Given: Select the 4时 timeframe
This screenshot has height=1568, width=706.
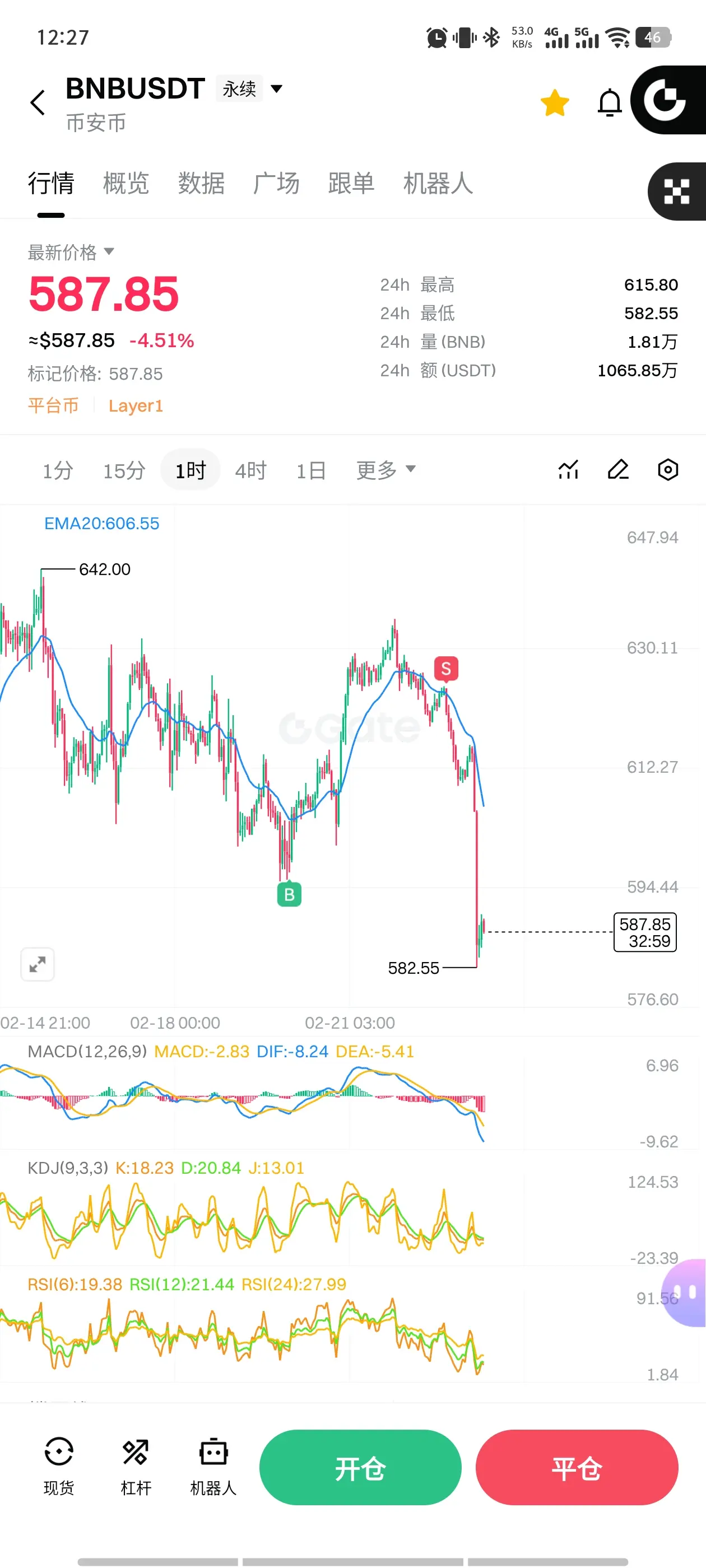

══════════

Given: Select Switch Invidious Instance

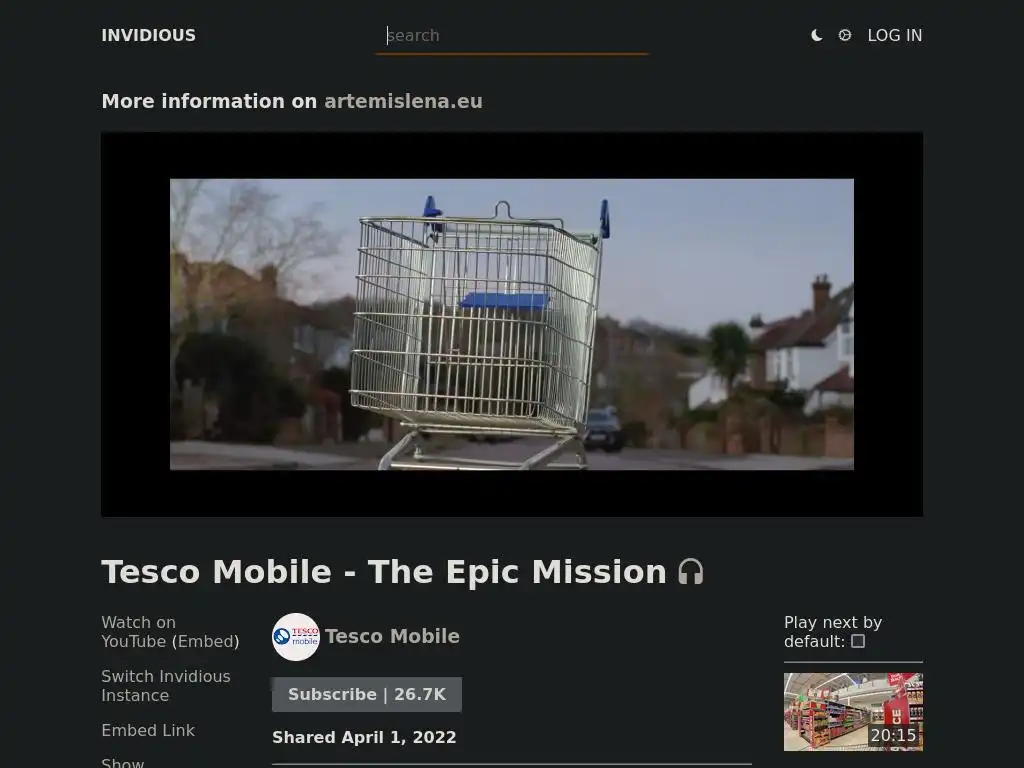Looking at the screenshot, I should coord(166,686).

══════════

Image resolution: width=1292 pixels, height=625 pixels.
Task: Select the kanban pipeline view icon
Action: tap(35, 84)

══════════

__DIRECTIONS__. In the listing above, locate the line containing "Given: Select the 4时 timeframe" and the line containing "This screenshot has height=1568, width=706.". Extract those two lines and every line between them, exactly as written, and only those.

__SOLUTION TO THE EXERCISE__.
Given: Select the 4时 timeframe
This screenshot has height=1568, width=706.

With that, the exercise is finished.